>> START Supplied records
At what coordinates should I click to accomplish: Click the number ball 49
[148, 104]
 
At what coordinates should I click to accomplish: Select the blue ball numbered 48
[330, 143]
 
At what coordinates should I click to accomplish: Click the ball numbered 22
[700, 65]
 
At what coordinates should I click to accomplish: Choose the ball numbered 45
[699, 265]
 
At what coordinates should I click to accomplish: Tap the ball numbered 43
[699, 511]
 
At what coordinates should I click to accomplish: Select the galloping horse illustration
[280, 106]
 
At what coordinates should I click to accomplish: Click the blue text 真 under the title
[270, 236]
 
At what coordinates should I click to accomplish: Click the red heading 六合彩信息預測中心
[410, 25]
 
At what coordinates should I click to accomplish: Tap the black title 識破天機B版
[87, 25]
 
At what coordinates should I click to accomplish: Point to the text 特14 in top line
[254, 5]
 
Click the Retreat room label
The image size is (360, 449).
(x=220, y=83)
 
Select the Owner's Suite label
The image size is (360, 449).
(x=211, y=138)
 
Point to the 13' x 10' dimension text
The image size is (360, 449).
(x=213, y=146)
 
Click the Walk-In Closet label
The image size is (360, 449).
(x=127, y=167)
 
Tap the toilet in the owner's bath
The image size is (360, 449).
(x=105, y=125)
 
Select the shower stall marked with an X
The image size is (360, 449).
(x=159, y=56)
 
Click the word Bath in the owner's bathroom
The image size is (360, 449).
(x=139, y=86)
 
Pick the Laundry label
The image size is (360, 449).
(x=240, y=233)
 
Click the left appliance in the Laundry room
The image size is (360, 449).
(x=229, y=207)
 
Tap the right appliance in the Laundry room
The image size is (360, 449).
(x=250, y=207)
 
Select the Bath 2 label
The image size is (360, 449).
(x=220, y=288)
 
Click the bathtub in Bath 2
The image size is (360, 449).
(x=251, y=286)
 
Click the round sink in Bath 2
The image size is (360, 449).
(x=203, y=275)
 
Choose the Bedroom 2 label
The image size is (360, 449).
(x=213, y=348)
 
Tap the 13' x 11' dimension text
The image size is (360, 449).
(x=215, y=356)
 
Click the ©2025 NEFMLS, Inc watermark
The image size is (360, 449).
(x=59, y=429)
>> END Supplied records
>> START Supplied records
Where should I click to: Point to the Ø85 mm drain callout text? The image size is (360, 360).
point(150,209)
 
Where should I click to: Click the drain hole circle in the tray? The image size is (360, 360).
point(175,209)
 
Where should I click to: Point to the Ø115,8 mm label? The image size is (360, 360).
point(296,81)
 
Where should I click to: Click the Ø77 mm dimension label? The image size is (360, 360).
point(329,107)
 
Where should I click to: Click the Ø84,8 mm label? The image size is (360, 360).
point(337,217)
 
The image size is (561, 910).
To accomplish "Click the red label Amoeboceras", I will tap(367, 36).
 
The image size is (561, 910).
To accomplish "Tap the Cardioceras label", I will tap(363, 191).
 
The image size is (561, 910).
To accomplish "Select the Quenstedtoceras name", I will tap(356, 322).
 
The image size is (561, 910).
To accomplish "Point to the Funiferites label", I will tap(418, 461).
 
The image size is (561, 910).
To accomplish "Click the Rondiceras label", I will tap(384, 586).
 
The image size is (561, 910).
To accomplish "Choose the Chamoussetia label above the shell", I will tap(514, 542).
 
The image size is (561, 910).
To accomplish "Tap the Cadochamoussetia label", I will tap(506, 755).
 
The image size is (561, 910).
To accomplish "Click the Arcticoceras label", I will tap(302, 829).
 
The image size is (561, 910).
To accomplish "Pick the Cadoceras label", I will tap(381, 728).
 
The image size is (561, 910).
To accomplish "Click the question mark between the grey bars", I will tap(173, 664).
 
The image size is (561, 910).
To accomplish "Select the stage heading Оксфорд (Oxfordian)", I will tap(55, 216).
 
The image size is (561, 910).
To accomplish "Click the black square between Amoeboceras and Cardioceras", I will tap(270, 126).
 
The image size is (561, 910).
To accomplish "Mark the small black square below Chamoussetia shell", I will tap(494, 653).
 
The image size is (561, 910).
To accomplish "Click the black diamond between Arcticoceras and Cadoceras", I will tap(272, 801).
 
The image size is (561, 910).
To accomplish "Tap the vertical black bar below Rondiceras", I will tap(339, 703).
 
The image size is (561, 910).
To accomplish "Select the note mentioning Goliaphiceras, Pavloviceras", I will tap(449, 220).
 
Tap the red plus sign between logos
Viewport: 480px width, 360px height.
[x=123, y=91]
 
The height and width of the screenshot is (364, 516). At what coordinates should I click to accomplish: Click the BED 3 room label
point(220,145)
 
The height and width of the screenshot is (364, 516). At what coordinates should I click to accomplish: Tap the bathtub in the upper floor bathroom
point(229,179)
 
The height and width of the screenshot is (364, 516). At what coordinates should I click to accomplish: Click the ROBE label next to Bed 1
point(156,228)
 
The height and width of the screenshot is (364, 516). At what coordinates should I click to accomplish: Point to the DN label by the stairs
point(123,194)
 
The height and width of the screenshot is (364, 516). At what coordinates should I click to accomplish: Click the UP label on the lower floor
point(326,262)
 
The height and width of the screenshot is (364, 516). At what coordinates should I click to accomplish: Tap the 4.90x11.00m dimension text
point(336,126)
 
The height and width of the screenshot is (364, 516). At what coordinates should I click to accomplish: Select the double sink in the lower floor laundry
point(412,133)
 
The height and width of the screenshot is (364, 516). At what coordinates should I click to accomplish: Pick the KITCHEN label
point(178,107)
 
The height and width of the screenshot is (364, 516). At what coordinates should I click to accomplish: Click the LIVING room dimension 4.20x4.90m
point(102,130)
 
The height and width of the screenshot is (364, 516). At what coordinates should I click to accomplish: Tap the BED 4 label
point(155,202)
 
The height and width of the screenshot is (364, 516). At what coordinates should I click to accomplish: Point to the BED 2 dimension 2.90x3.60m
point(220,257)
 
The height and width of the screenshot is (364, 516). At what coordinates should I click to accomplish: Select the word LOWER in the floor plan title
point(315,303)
>> END Supplied records
[What this task involves]
Copy the lines of material verbatim, beginning with the line containing "number ball 49" and ending with the line containing "(x=213, y=348)", both included.

[Answer to the task]
At what coordinates should I click to accomplish: Click the number ball 49
[148, 104]
 
At what coordinates should I click to accomplish: Select the blue ball numbered 48
[330, 143]
 
At what coordinates should I click to accomplish: Click the ball numbered 22
[700, 65]
 
At what coordinates should I click to accomplish: Choose the ball numbered 45
[699, 265]
 
At what coordinates should I click to accomplish: Tap the ball numbered 43
[699, 511]
 
At what coordinates should I click to accomplish: Select the galloping horse illustration
[280, 106]
 
At what coordinates should I click to accomplish: Click the blue text 真 under the title
[270, 236]
 
At what coordinates should I click to accomplish: Click the red heading 六合彩信息預測中心
[410, 25]
 
At what coordinates should I click to accomplish: Tap the black title 識破天機B版
[87, 25]
 
At what coordinates should I click to accomplish: Point to the text 特14 in top line
[254, 5]
 
Click the Retreat room label
The image size is (360, 449).
(x=220, y=83)
 
Select the Owner's Suite label
The image size is (360, 449).
(x=211, y=138)
 
Point to the 13' x 10' dimension text
The image size is (360, 449).
(x=213, y=146)
 
Click the Walk-In Closet label
The image size is (360, 449).
(x=127, y=167)
 
Tap the toilet in the owner's bath
The image size is (360, 449).
(x=105, y=125)
 
Select the shower stall marked with an X
The image size is (360, 449).
(x=159, y=56)
 
Click the word Bath in the owner's bathroom
The image size is (360, 449).
(x=139, y=86)
 
Pick the Laundry label
The image size is (360, 449).
(x=240, y=233)
 
Click the left appliance in the Laundry room
The image size is (360, 449).
(x=229, y=207)
 
Tap the right appliance in the Laundry room
The image size is (360, 449).
(x=250, y=207)
 
Select the Bath 2 label
The image size is (360, 449).
(x=220, y=288)
 
Click the bathtub in Bath 2
The image size is (360, 449).
(x=251, y=286)
 
Click the round sink in Bath 2
The image size is (360, 449).
(x=203, y=275)
 
Choose the Bedroom 2 label
The image size is (360, 449).
(x=213, y=348)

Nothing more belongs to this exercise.